[Records excerpted from a collection]
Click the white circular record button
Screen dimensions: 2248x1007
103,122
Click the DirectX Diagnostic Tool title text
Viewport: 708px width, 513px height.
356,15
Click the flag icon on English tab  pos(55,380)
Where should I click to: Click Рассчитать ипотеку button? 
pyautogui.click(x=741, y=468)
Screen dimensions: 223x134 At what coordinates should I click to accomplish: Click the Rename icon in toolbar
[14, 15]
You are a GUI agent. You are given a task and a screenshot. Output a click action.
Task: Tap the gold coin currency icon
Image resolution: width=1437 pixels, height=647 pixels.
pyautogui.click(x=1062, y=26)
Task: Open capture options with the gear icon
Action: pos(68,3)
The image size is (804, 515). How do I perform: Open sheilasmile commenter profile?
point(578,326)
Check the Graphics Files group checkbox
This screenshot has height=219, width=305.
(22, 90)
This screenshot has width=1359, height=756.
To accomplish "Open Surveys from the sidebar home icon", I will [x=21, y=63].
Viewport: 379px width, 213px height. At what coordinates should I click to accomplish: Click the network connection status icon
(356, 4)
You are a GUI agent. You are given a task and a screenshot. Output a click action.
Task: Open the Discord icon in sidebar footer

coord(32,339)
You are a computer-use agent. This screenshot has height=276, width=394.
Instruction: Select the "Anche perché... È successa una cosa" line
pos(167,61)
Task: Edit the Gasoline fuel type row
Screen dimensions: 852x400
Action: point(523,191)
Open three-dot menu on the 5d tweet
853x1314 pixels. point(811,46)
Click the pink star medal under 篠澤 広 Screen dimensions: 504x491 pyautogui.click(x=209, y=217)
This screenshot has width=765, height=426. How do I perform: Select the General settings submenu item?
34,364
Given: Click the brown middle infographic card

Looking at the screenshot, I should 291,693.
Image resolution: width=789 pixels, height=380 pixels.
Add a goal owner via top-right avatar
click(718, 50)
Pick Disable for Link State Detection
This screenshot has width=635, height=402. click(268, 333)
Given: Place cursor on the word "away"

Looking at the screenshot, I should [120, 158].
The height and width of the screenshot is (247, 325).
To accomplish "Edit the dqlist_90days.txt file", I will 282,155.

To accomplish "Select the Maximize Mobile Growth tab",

### WORK REQUEST
The lines above starting at the one that contains "Where should I" and ending at the one that contains "Task: Tap the gold coin currency icon" must be transcribed exactly, and no other lines may appear.

### SOLUTION FOR THIS PROBLEM
Where should I click to: Click Рассчитать ипотеку button? 
pyautogui.click(x=741, y=468)
Screen dimensions: 223x134 At what coordinates should I click to accomplish: Click the Rename icon in toolbar
[14, 15]
You are a GUI agent. You are given a task and a screenshot. Output a click action.
Task: Tap the gold coin currency icon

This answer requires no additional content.